HOW TO COMPLETE THIS TASK: Hand back, word for word, the lines from the one containing "Switch to the Filter tab" to the end of the records, both included, and leave out pictures.

RECORD EXCERPTS:
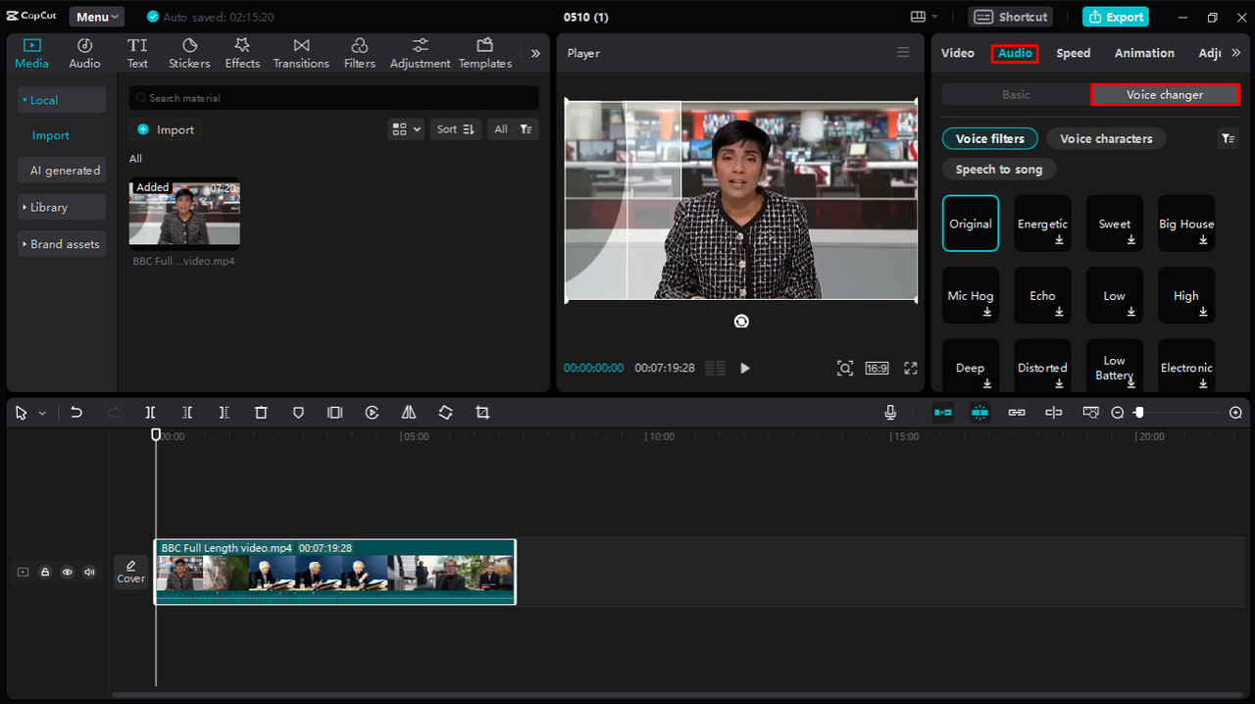
Task: Click the Export button
Action: 1116,17
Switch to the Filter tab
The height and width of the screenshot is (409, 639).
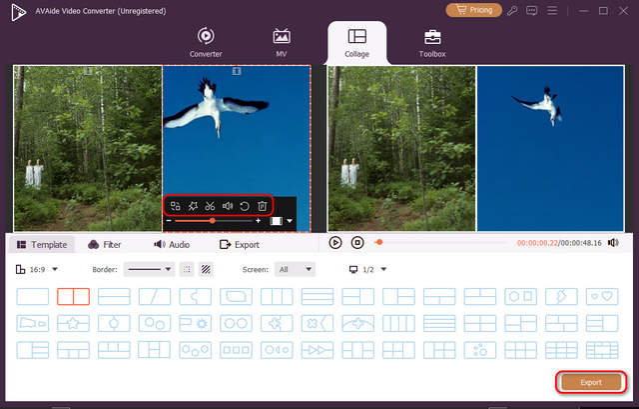(x=105, y=244)
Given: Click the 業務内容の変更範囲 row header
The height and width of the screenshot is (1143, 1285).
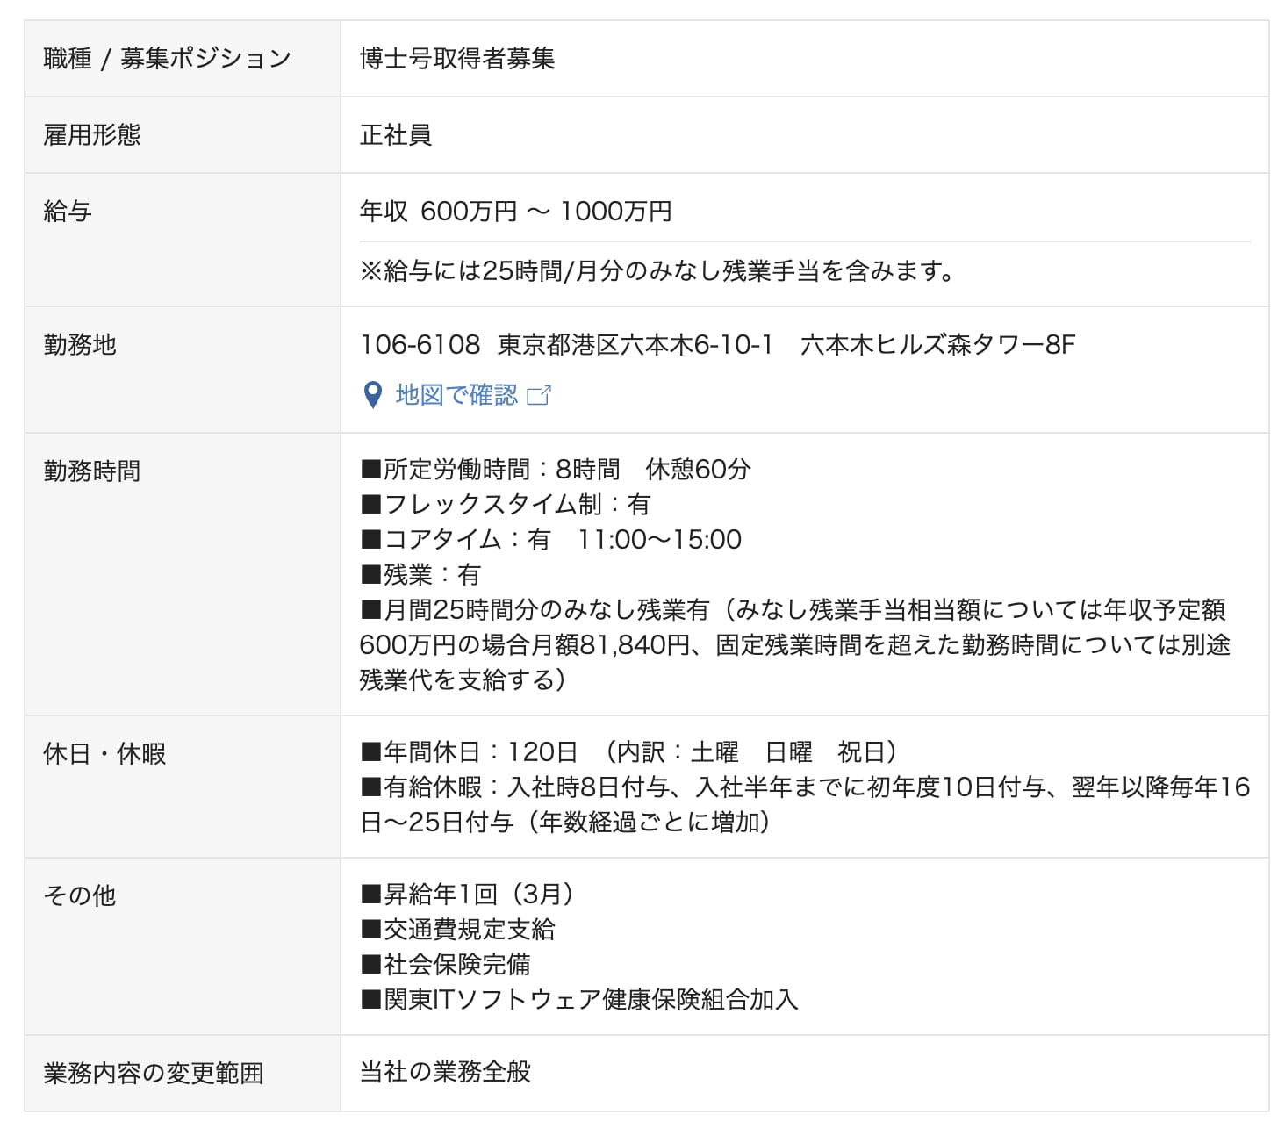Looking at the screenshot, I should tap(154, 1073).
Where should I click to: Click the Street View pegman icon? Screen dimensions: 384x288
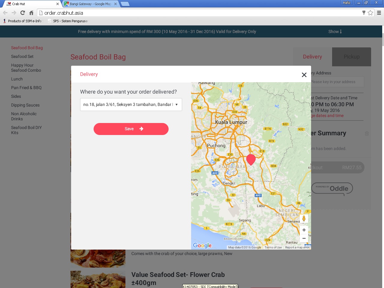pos(304,219)
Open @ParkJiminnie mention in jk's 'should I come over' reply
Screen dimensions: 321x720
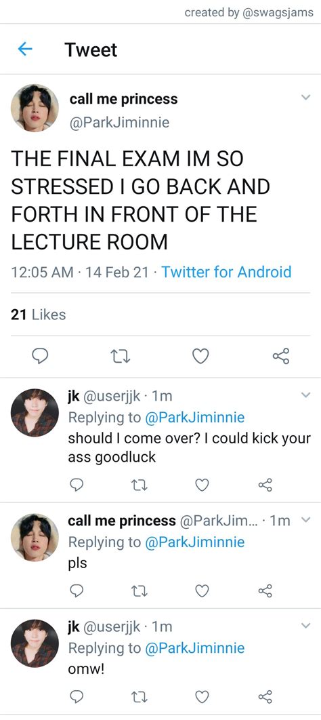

OUTPUT BELOW:
Switch to the Filter tab
The height and width of the screenshot is (409, 639).
(x=105, y=244)
Given: Click the 業務内容の変更範囲 row header
The height and width of the screenshot is (1143, 1285).
Looking at the screenshot, I should tap(154, 1073).
Where should I click to: Click the Street View pegman icon? Screen dimensions: 384x288
pos(304,219)
Open @ParkJiminnie mention in jk's 'should I come over' reply
Screen dimensions: 321x720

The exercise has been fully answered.